The observations record the concentration, thickness, snow cover, floe size and topography of the pack ice along the ship’s path. The topography data is used in a simple model calculation of ridge topography to calculate the approximate contribution of ridged ice to the overall thickness.  An estimate of the characteristics of the three “dominant” ice types at the time of the observation provide information on the distribution of ice types and thickness within the pack, as well as the nature of open water areas.
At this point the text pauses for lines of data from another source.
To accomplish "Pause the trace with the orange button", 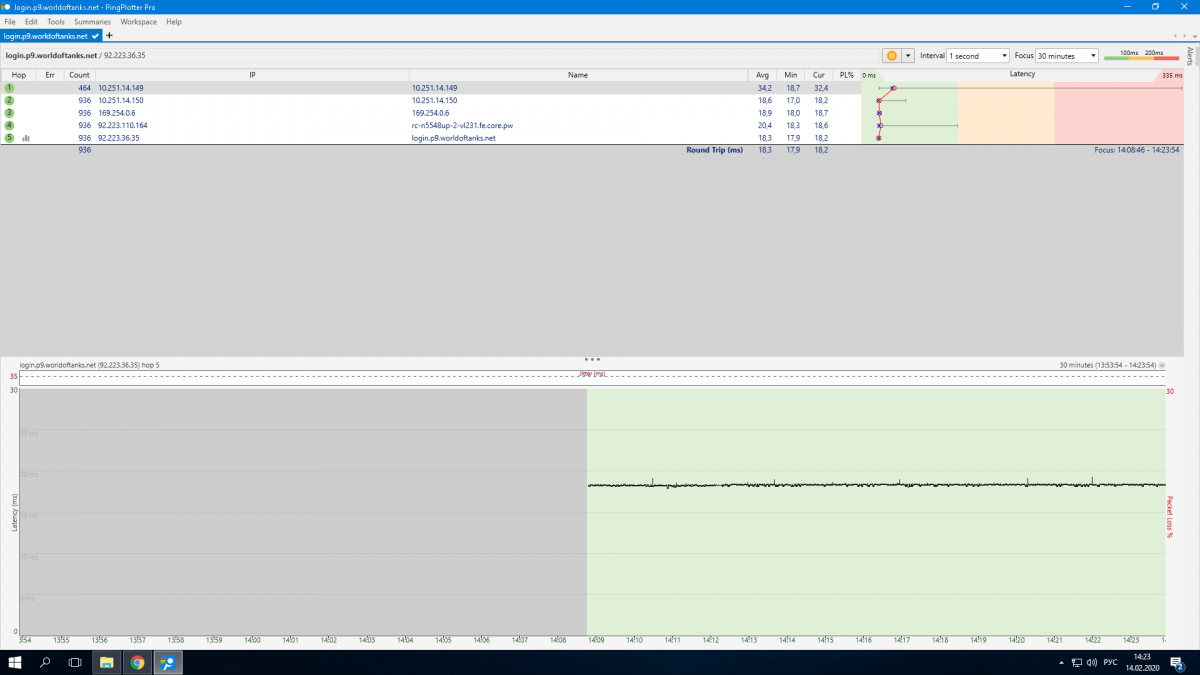I will [x=890, y=56].
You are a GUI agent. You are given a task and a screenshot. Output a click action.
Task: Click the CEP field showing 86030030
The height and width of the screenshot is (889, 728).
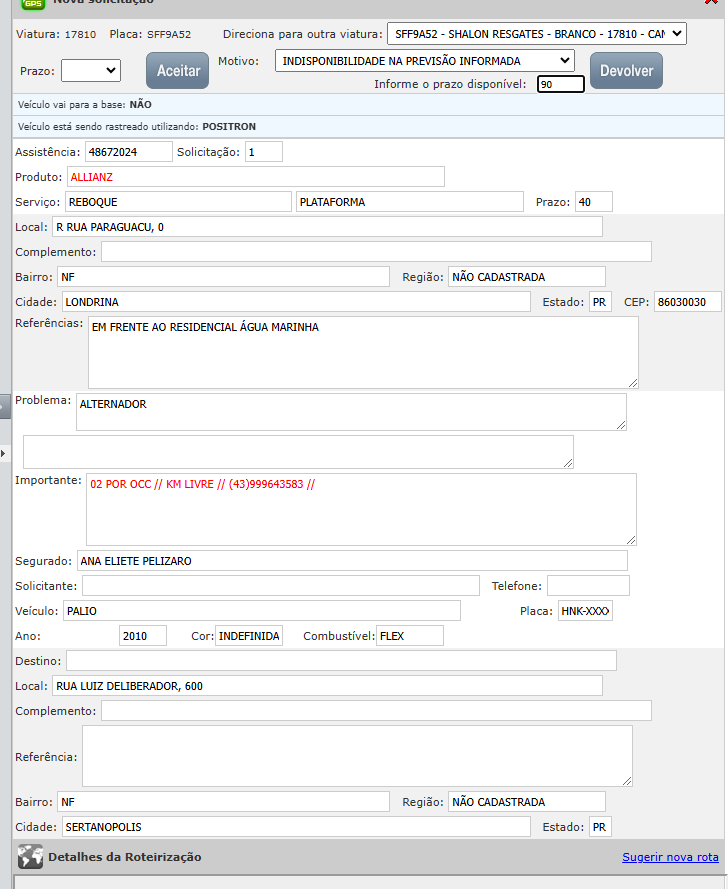pyautogui.click(x=686, y=302)
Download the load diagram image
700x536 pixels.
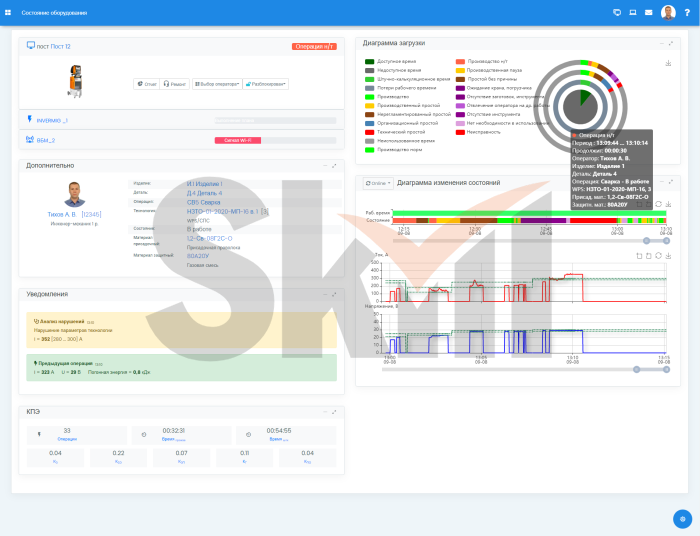(x=667, y=63)
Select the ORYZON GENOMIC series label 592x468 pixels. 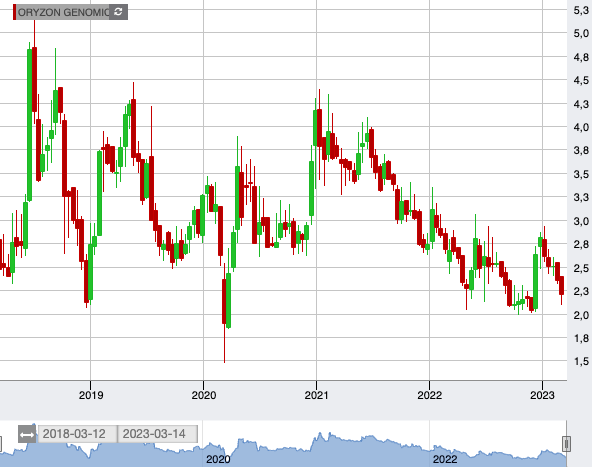pyautogui.click(x=63, y=12)
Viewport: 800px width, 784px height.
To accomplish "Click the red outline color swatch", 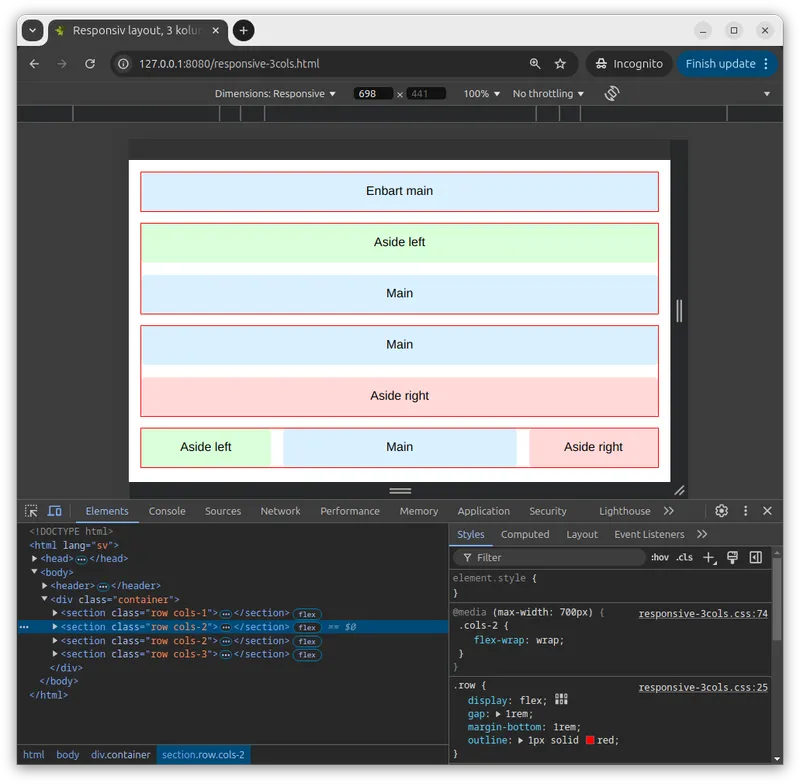I will coord(590,740).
The figures below show two distinct sea ice regimes along the transect from the ice edge to the ISPOL floe. These areas are separated by an area of lower ice concentration between approximately 40-45W.  The thicker multi-year ice was found to the west of 68S, 45W, which also had a significantly thicker snow cover.  At the time of each observation three photographs were also taken (looking to port, ahead and starboard) and this html document presents these images together with the hourly data for each day. The data provide a quantified, if approximate, account of ice conditions encountered along the ship’s track and may be useful across many disciplines. Of course, the observations were also continued after we left the ice station on 2nd January, until we reached the ice edge.

Volunteers from numerous scientific groups onboard ‘R/V Polarstern’ assisted with the observations, which are available to all ISPOL participants on the intranet and via the AWI web site after the voyage.  Additionally, the full ASPeCt data set is available to the scientific community by contacting Dr Anthony Worby at

Figures 1 and 2. Ice concentration and total ice thickness (excluding the open water fraction) along the transect from the ice edge to the ISPOL floe location.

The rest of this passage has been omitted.